→ **Problem**:
Can you find the lines of the listing that include "chart" and copy every one?

→ **Provided material**:
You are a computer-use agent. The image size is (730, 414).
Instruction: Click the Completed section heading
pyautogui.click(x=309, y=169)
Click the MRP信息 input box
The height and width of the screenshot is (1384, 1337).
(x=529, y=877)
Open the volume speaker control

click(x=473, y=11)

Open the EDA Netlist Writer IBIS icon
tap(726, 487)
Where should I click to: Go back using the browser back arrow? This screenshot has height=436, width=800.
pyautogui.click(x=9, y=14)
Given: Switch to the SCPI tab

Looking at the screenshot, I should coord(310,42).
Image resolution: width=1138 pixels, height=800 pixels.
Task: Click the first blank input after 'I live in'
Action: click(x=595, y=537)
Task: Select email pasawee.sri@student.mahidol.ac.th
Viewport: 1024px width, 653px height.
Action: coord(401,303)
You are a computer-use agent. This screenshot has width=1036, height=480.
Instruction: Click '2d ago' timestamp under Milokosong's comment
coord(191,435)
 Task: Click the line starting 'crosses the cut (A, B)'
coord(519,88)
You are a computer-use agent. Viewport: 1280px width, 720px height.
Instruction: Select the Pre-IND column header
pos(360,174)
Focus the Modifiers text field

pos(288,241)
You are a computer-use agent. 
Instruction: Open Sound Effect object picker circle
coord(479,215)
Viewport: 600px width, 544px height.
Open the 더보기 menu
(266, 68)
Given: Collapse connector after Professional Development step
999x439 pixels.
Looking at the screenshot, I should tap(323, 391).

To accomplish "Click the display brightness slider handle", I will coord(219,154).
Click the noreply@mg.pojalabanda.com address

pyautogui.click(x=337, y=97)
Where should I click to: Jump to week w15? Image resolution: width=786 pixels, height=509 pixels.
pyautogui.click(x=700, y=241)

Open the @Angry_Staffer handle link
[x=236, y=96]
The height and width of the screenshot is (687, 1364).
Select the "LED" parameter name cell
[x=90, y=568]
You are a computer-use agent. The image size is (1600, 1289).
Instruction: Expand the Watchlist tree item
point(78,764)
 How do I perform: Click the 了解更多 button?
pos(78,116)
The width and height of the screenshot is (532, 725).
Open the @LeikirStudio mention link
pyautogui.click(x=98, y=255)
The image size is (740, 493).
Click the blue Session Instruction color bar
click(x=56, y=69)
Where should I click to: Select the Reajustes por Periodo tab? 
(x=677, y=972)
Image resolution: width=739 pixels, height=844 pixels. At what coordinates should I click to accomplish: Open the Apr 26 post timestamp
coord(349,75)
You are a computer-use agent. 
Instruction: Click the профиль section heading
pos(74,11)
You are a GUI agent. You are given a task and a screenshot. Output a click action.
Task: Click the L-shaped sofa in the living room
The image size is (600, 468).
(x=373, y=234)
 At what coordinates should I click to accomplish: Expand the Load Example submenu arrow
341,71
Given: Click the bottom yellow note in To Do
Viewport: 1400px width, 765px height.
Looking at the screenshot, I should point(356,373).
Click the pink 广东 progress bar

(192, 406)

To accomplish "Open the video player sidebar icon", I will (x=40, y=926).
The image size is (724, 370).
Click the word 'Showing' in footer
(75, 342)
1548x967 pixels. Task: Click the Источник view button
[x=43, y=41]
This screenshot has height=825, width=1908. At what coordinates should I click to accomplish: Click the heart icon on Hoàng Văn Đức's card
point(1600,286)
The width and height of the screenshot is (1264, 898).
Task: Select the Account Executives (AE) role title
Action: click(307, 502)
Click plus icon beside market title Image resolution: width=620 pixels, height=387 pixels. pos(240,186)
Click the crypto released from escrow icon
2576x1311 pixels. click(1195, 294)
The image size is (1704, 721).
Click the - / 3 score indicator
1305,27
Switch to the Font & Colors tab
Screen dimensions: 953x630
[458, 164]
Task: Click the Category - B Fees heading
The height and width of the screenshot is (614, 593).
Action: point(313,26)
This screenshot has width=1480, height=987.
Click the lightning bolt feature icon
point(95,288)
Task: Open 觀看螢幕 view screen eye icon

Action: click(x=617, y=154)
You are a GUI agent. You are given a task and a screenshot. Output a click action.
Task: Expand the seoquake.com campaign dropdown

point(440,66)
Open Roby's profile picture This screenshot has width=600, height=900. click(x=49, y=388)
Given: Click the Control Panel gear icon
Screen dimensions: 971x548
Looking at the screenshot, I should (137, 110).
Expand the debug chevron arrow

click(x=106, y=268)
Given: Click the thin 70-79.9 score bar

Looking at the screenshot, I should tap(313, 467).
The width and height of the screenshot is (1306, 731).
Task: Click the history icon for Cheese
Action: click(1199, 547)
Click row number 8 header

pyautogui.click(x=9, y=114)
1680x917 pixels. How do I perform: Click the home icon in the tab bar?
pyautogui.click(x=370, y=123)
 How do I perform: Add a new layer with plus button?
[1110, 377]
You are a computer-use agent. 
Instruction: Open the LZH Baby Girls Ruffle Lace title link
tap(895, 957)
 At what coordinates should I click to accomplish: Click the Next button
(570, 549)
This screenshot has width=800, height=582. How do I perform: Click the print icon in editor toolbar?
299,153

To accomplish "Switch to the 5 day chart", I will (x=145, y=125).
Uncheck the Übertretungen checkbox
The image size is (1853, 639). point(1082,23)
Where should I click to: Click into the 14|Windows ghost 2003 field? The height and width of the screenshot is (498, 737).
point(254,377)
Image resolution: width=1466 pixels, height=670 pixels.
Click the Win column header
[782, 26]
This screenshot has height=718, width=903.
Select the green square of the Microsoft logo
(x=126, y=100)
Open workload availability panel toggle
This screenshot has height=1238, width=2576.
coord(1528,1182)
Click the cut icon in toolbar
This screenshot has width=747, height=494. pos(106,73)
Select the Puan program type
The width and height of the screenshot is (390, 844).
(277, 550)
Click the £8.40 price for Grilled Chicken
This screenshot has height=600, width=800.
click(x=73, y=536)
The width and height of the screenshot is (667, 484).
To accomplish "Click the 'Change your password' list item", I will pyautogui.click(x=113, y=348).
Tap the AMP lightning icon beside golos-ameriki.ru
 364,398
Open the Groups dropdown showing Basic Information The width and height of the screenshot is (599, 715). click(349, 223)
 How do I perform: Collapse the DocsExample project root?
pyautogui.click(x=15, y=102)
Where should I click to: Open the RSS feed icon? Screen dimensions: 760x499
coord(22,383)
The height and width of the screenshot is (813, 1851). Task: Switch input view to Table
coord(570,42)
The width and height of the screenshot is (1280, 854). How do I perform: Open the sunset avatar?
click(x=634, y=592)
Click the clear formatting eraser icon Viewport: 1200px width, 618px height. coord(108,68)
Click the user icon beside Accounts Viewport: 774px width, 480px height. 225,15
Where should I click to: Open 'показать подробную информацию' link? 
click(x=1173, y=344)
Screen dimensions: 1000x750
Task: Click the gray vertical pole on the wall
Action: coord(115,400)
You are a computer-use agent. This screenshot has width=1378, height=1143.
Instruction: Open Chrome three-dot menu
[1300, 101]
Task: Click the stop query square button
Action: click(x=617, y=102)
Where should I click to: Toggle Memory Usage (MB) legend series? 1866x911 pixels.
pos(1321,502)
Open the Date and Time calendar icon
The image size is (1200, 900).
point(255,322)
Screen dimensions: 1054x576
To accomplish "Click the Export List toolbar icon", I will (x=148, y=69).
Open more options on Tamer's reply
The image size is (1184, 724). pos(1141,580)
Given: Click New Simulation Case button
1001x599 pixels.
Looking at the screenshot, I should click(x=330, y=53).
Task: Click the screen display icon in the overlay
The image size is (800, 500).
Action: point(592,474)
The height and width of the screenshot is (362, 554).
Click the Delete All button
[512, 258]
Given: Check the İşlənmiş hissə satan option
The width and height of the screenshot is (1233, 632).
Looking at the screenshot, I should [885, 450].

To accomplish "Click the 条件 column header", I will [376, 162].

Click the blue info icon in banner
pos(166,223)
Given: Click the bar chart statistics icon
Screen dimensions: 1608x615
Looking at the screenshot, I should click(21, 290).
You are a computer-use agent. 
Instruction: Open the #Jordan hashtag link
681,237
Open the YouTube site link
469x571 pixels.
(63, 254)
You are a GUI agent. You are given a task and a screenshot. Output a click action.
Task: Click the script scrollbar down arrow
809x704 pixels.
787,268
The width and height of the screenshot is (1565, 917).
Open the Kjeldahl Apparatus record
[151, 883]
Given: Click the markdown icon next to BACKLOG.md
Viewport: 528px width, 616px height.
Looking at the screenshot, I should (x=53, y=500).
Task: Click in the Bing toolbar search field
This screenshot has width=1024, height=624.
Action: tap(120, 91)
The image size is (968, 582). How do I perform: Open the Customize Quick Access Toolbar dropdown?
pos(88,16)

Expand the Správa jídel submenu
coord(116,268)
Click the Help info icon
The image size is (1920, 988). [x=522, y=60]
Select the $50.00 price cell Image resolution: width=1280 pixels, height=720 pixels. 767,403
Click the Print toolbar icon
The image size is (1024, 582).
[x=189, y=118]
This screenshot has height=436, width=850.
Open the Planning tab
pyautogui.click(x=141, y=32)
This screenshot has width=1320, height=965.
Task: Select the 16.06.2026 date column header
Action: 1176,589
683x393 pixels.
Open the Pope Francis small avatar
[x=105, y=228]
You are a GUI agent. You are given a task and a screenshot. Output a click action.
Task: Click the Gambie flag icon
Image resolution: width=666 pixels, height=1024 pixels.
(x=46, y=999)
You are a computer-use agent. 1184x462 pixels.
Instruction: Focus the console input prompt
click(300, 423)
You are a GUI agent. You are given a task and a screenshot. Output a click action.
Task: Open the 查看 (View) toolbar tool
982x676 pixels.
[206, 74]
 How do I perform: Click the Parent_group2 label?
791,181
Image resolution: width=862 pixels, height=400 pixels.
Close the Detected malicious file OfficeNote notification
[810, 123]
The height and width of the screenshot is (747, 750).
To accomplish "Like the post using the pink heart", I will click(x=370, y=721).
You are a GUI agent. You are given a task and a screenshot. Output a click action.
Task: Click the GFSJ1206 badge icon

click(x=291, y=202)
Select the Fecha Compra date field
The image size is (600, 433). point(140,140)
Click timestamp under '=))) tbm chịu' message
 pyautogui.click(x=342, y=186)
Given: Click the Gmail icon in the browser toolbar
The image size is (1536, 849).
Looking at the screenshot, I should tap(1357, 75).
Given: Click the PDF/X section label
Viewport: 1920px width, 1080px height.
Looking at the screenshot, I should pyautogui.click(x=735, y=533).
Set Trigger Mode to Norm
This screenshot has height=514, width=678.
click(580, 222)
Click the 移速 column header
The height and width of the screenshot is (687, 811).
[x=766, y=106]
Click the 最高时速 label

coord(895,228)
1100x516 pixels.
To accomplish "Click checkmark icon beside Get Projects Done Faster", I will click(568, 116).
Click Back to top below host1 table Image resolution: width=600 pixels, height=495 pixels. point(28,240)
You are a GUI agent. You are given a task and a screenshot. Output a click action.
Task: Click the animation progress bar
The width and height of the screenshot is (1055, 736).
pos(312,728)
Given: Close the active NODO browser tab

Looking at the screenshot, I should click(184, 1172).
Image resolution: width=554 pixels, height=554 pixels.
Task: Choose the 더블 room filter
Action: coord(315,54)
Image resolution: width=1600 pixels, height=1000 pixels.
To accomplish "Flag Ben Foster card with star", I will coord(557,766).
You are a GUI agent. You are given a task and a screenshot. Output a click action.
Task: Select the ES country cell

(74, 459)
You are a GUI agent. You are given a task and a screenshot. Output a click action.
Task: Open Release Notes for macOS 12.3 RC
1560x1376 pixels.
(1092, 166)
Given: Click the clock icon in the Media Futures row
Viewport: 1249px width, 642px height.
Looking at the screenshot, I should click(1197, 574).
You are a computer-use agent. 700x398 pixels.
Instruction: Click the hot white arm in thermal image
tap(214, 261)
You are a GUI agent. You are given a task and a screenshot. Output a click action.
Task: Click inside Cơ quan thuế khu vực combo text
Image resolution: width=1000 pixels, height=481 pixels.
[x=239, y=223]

→ **Output of the task**:
To accomplish "Switch to the 5 day chart", I will (x=145, y=125).
Given: Click the bar chart statistics icon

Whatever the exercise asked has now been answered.